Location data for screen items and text
* * *

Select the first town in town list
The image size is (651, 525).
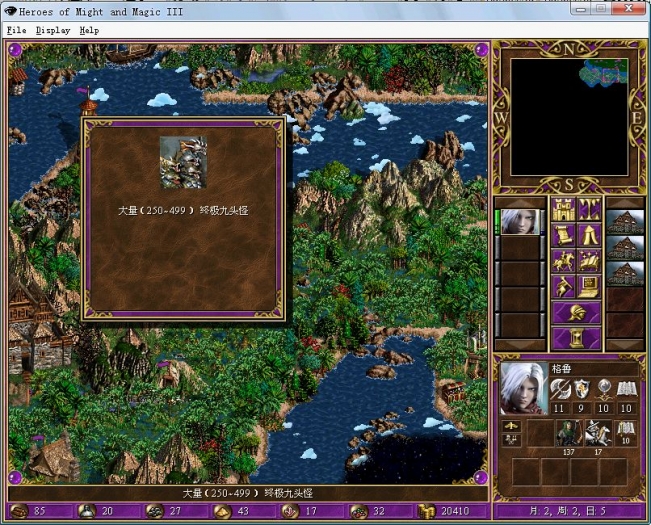pyautogui.click(x=625, y=221)
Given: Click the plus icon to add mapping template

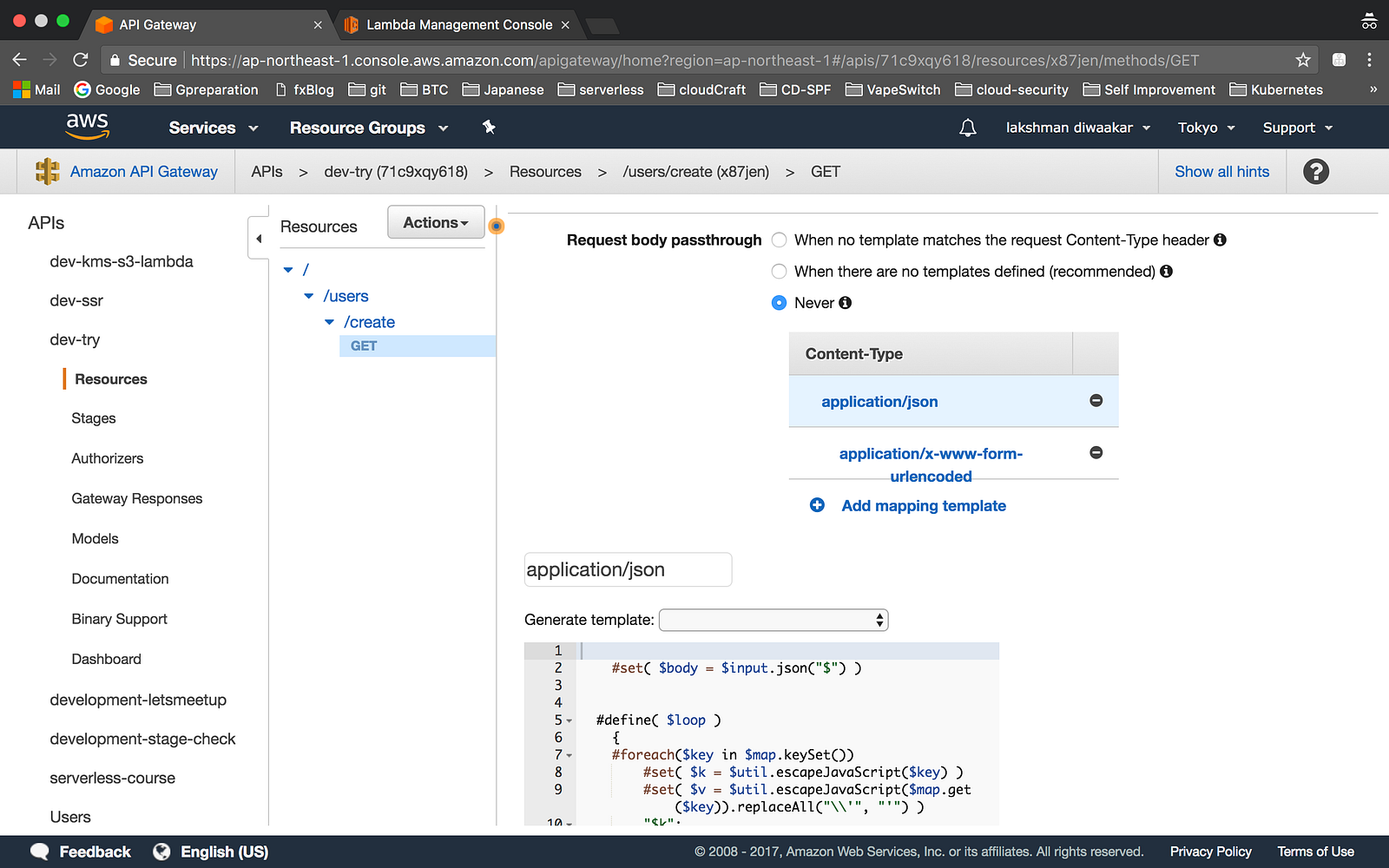Looking at the screenshot, I should [x=817, y=505].
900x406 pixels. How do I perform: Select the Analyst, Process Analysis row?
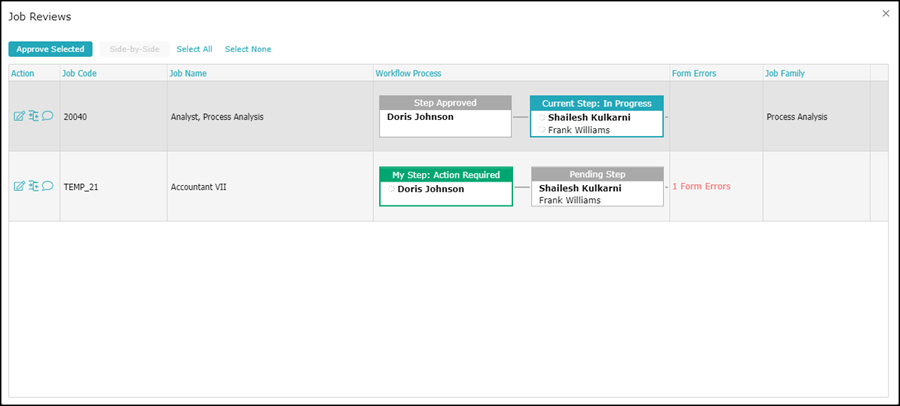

* * *

▶ [STATED TASK]:
Copy all of the material above word for word, but leave the pictures out.

▶ [SOLUTION]:
Select the first town in town list
The image size is (651, 525).
pyautogui.click(x=625, y=221)
Given: Click the plus icon to add mapping template

Looking at the screenshot, I should [x=817, y=505].
900x406 pixels. How do I perform: Select the Analyst, Process Analysis row?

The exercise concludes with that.